ROYAL DUTCH/SHELL U.S. EARNINGS SHARPLY LOWER
  Royal Dutch/Shell Group &lt;RD.AS> earnings
  for 1986 from the U.S. Fell sharply because of difficult market
  conditions, lower crude and gas prices and also due to
  different accounting methods, Shell chairman Peter Holmes said.
      The Shell Oil dollar net income fell 47 pct in the year,
  while the additional effect of currency movements reduced the
  contribution to group net income by 57 pct to 472 mln stg.
      The group earlier reported a drop in net income for the
  year to 2.54 billion stg from 3.03 billion previously, with
  lower crude prices outweighing the effect of increased sales by
  volume.
      Although the figures were lower, they were nonetheless at
  the top end of market forecasts. Shell Transport and Trading
  Plc &lt;SC.L> shares, the U.K. Arm of the group, rose to 11.39 stg
  from a close last night of 11.06 stg.
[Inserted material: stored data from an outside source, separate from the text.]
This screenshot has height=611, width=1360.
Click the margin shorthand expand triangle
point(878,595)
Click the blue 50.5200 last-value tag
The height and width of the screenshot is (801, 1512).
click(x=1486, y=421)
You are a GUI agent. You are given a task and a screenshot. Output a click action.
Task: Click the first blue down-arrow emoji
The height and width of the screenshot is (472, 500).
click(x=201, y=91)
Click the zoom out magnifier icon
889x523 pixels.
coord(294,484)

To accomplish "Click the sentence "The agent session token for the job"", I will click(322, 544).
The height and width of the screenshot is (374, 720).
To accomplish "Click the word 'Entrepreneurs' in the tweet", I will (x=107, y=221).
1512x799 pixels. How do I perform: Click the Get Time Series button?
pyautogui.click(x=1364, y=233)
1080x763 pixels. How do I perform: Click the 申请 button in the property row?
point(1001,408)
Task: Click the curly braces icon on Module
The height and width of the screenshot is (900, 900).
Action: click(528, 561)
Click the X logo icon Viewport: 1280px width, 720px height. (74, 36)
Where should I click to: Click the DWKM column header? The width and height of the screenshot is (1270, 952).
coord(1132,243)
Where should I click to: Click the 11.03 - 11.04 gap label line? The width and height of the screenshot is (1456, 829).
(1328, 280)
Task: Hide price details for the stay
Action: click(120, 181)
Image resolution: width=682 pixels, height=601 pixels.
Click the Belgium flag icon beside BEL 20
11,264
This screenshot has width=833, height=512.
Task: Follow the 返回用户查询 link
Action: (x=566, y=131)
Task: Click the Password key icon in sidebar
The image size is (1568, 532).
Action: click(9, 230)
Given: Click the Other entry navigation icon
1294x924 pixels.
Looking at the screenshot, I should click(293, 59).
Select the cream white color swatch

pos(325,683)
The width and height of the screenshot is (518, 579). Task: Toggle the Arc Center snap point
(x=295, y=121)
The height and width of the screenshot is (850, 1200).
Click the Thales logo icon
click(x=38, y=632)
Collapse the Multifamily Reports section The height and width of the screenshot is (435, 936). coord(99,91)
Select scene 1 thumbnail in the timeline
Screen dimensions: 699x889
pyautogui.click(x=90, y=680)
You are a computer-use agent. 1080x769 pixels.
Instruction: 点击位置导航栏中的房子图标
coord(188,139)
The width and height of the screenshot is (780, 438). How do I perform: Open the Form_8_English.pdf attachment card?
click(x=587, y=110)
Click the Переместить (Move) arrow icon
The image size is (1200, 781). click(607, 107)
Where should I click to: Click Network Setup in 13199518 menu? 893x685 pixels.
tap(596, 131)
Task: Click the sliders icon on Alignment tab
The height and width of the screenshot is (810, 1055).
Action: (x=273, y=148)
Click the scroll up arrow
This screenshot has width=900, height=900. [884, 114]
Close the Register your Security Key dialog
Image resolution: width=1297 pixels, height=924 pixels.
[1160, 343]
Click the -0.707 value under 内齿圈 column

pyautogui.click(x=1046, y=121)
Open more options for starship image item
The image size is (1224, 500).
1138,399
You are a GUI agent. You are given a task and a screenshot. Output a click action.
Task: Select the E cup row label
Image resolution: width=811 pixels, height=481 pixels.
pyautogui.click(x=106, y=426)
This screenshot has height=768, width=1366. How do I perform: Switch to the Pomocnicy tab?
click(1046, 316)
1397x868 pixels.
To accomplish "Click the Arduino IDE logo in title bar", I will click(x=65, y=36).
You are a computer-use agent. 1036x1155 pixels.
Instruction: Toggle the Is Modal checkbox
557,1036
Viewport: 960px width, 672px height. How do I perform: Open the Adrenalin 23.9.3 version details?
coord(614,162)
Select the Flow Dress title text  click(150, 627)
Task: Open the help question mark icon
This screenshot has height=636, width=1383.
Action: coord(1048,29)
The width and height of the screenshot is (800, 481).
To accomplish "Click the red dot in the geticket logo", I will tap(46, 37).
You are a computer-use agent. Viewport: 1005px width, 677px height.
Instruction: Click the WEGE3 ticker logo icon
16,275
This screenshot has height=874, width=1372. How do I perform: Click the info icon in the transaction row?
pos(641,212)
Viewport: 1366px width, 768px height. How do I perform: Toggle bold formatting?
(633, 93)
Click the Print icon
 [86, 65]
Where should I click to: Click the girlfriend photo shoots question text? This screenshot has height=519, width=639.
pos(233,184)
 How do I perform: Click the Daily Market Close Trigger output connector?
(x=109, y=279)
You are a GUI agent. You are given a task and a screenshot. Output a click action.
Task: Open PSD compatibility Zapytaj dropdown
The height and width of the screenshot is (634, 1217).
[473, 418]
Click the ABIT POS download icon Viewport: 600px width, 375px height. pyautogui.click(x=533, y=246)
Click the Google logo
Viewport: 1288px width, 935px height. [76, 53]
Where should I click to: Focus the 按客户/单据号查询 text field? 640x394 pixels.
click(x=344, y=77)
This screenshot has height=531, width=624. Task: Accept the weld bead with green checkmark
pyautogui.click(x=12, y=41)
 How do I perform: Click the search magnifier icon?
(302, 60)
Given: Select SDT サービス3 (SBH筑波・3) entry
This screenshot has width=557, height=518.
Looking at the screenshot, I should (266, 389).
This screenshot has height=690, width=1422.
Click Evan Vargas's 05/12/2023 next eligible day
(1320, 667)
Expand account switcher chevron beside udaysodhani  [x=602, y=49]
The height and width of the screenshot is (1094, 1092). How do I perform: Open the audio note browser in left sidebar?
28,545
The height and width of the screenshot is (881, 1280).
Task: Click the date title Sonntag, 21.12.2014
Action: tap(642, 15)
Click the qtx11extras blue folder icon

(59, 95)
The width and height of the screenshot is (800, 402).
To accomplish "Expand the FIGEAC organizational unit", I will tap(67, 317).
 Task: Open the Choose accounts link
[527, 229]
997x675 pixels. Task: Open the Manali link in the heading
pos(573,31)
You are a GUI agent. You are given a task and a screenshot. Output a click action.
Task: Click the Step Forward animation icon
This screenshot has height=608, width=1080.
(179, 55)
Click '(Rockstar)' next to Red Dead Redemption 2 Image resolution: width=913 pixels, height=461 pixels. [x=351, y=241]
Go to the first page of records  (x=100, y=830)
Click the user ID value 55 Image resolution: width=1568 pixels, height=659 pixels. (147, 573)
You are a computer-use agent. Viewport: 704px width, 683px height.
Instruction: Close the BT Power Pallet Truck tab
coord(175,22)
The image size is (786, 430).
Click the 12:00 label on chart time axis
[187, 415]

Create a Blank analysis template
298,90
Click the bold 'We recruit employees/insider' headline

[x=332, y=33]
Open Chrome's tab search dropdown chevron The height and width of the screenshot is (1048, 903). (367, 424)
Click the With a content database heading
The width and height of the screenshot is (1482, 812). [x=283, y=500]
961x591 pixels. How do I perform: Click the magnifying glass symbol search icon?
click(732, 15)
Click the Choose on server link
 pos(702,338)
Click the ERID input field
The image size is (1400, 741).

Analysts noted that a
  general collapse in exploration and production volumes was
  partially offset by earnings from chemicals rising to 462 mln
  stg from 205 mln in 1985.
      Also, a windfall tax credit and lower than expected
  currency losses had added about 100 mln stg onto fourth quarter
  results, which was the main reason for the figures exceeding
  forecasts, industry analyst Chris Rowland of Barclays de Zoete
  Wedd noted.
      However, he added there could well be a sharp fall in
  performance in the first quarter of 1987, due to the
  improbability that the group would be able to repeat the high
  refining and marketing margins of first quarter 1986.
      The impact of recovering oil prices would come through
  faster on the downstream side than on the upstream as such a
  high proportion of upstream activity centred on gas, which
  typically reacted to oil price changes with about a half-year
  lag, analysts said.
      Holmes said that in the upstream U.S. Sector the third
  quarter of 1986 had been the worst of all.
      Only two of the oil majors had managed to make a profit in
  the period, with Shell Oil being one of them. The decrease in
  U.S. Earnings had been accentuated by tax rates but the group
  had increased share to become volume market leader, Holmes
  added.
      Continued low crude oil prices would continue to subdue
  U.S. Exploration activity. "Exploration is currently pretty
  flat. We are going to go on, but at 16-18 dlrs there will be no
  massive upturn," he said.
      A renewal of exploration in high cost areas of the North
  Sea and the U.S. Requires prices of around 25 dlrs a barrel.
      Ultimately this would lead to a rise in U.S. Imports. "If
  you are not exploring you are not going to find anything," he
  noted.
      U.S. Oil production had dropped some half mln barrels a day
  (bbd) in 1986 and would continue to fall if the price stayed
  below 20 dlrs a barrel.
      This favored OPEC's attempts to stabilise prices, as the
  lower the price the more likelihood there was of non-OPEC
  marginal production shutting down. "OPEC has done pretty
  extraordinarily well...Everything is moving in (its) direction,"
  he added.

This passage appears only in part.